| Kutipan yang Disediakan |
==========
Oleh: Stefanus Widananta
Saudara-saudara, janganlah sama seperti anak-anak dalam pemikiranmu. Jadilah anak-anak dalam kejahatan, tetapi orang dewasa dalam pemikiranmu!
1 Korintus 14;20
Bertambahnya usia seringkali tidak sejalan dengan bertambahnya kedewasaan seseorang, demikian juga dalam soal kerohanian, lamanya seseorang mengikut Kristus, tidak serta merta memiliki kedewasaan dalam kerohanian.
Sudah terlalu sering kita mendengar orang-orang percaya, yang bersungut-sungut, berkeluh kesah, ngambek, ketika menghadapi pergumulan hidup, ketika doanya belum dijawab Tuhan, ketika pendapatnya tidak didengarkan oleh orang lain.
Ironisnya, seringkali kita juga menjumpai, para aktivis gereja, bahkan petinggi gereja, ketika pendapatnya kurang diterima, menjadi marah, undur dari pelayanan, ngambek, mutung.
==========
| Data yang Diberikan |
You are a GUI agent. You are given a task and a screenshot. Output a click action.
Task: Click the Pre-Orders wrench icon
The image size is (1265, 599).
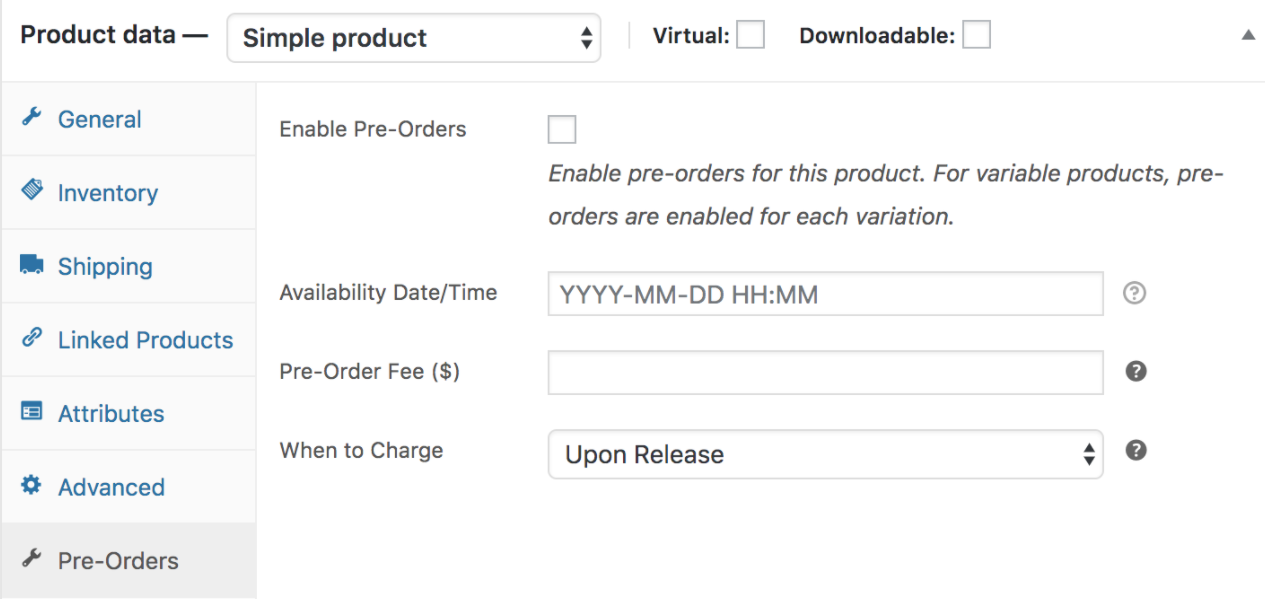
==========
| Yang Harus Dikerjakan |
- A) Jawab tiga pertanyaan berikut berdasarkan tulisan tentang kedewasaan rohani di atas, masing-masing pada baris tersendiri:
(i) Menurut ayat yang dikutip, dalam hal apa kita diminta menjadi anak-anak?
(ii) Bertambahnya usia seringkali tidak sejalan dengan apa?
(iii) Siapa saja yang disebut ikut menjadi marah ketika pendapatnya kurang diterima?
- B) Tolong ulangi bagian tulisan tentang kedewasaan rohani di atas tanpa mengubah apa pun, mulai dari "Oleh: Stefanus Widananta" hingga "pelayanan, ngambek, mutung.", termasuk kata-kata penutup itu.

| Jawaban Latihan Ini |
- A)
(i) Dalam kejahatan.
(ii) Bertambahnya kedewasaan seseorang.
(iii) Para aktivis gereja, bahkan petinggi gereja.

- B)
Oleh: Stefanus Widananta
Saudara-saudara, janganlah sama seperti anak-anak dalam pemikiranmu. Jadilah anak-anak dalam kejahatan, tetapi orang dewasa dalam pemikiranmu!
1 Korintus 14;20
Bertambahnya usia seringkali tidak sejalan dengan bertambahnya kedewasaan seseorang, demikian juga dalam soal kerohanian, lamanya seseorang mengikut Kristus, tidak serta merta memiliki kedewasaan dalam kerohanian.
Sudah terlalu sering kita mendengar orang-orang percaya, yang bersungut-sungut, berkeluh kesah, ngambek, ketika menghadapi pergumulan hidup, ketika doanya belum dijawab Tuhan, ketika pendapatnya tidak didengarkan oleh orang lain.
Ironisnya, seringkali kita juga menjumpai, para aktivis gereja, bahkan petinggi gereja, ketika pendapatnya kurang diterima, menjadi marah, undur dari pelayanan, ngambek, mutung.